Jemand, der über all diese digitalen Fragen vielleicht erhaben ist, gewiss aber den Durchblick hat, und der allen Menschen, deren Handynotfälle er zu händeln gebeten wurde, zur Eingabe von Notfalldaten geraten hat, hat jetzt die Notfalldienste nach der Notwendigkeit von Notfalldaten auf dem Handy befragt. (Link unten) Um es kurz zu machen: Sie sind gewiss nice to have, diese Notfalldaten. Nötig sind sie aber nicht. Oder nur bedingt. In den ersten 30 bis 40 Minuten stellen sich den Notfallsanitätern nämlich ganz andere Fragen als die, welche Medikamente dieser Mensch in akuter Not für gewöhnlich nehmen muss. Und auch der Name dieses Menschen spielt im Notfall nicht die bedeutendste Rolle.

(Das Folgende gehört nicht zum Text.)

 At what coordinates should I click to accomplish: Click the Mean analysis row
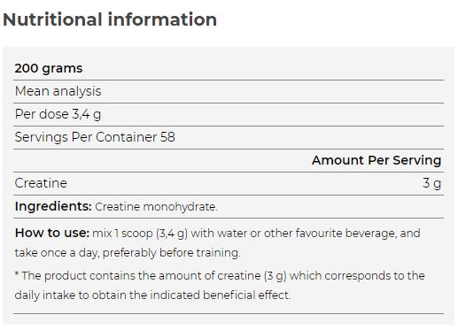229,91
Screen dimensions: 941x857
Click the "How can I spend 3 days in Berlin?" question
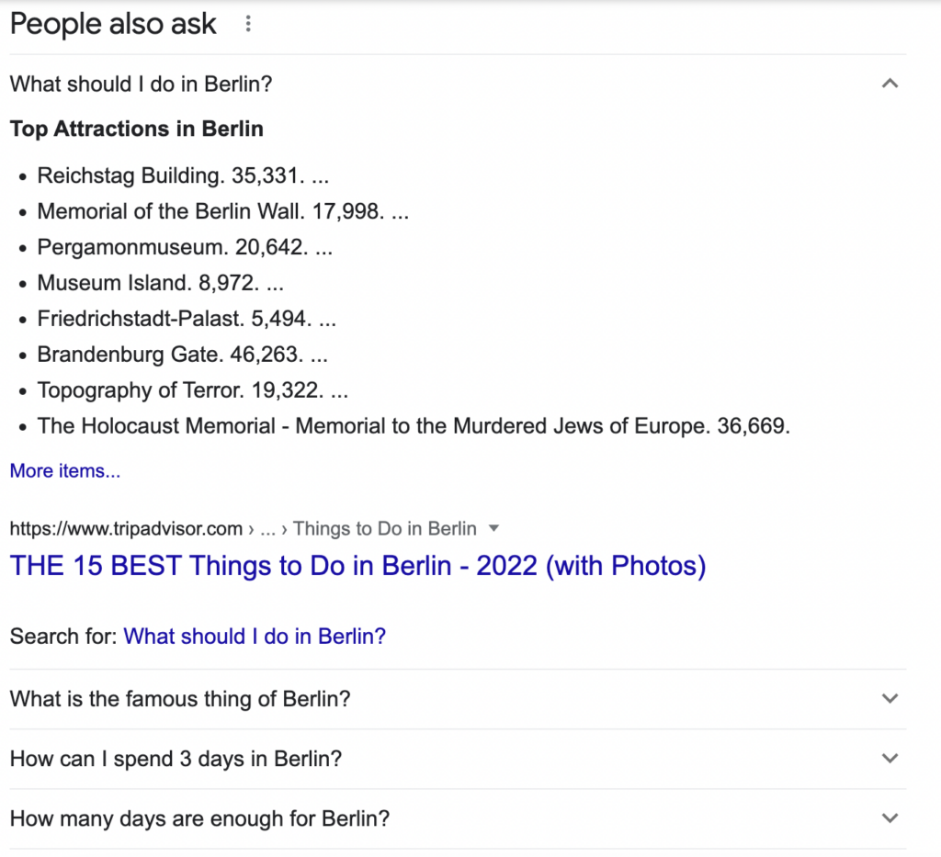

Dies als Antwort auf meine Ärztin, die neulich – ohne mit der Wimper zu zucken – behauptet hat, ich müsse meinen Personalausweis ständig bei mir führen. Allein schon wegen der Retter, die mich im Notfall am Leben erhalten. Nein, habe ich kühn zu behaupten gewagt, die Retter retten mich auch, wenn sie meinen Namen nicht kennen. Und ja: Ich bin ausweispflichtig. Sie wahrscheinlich auch. Das heißt aber nur, dass ich einen Ausweis besitzen muss – und ihn auf Verlangen vorzeigen können muss. Ich muss ihn nicht ständig mit mir führen. Sollte ich ihn dann aber zur Feststellung meiner Identität, zum Beispiel während einer Demo, vorzeigen müssen und habe ich ihn nicht dabei, dauert die Feststellung meiner Identität natürlich leider etwas länger. Im Zweifelsfall ist sie auch unangenehmer. Weswegen es klug ist, an Orten und in Situationen, in denen zu erwarten ist, dass es einem passieren kann, sich ausweisen zu müssen, auch einen Ausweis mit sich zu führen.
Warum ich jetzt das Eine mit dem Anderen verknüpfe? Die Aufforderung, meinen Ausweis ständig mit mir zu führen, begegnete mir bei meiner Ärztin nicht zum ersten Mal. Der Auffassung sind tatsächlich viele Menschen. Es hat mich nur ausgesprochen verblüfft, dass eine Ärztin sie so vehement – und so unbelehrbar – vortrug.
Dahinter steckt, so mein Verdacht, eine stille Sehnsucht. Man kann sie für eigentümlich deutsch halten – oder einfach nur für eigentümlich: Es ist unser aller Sehnsucht, erkannt zu werden.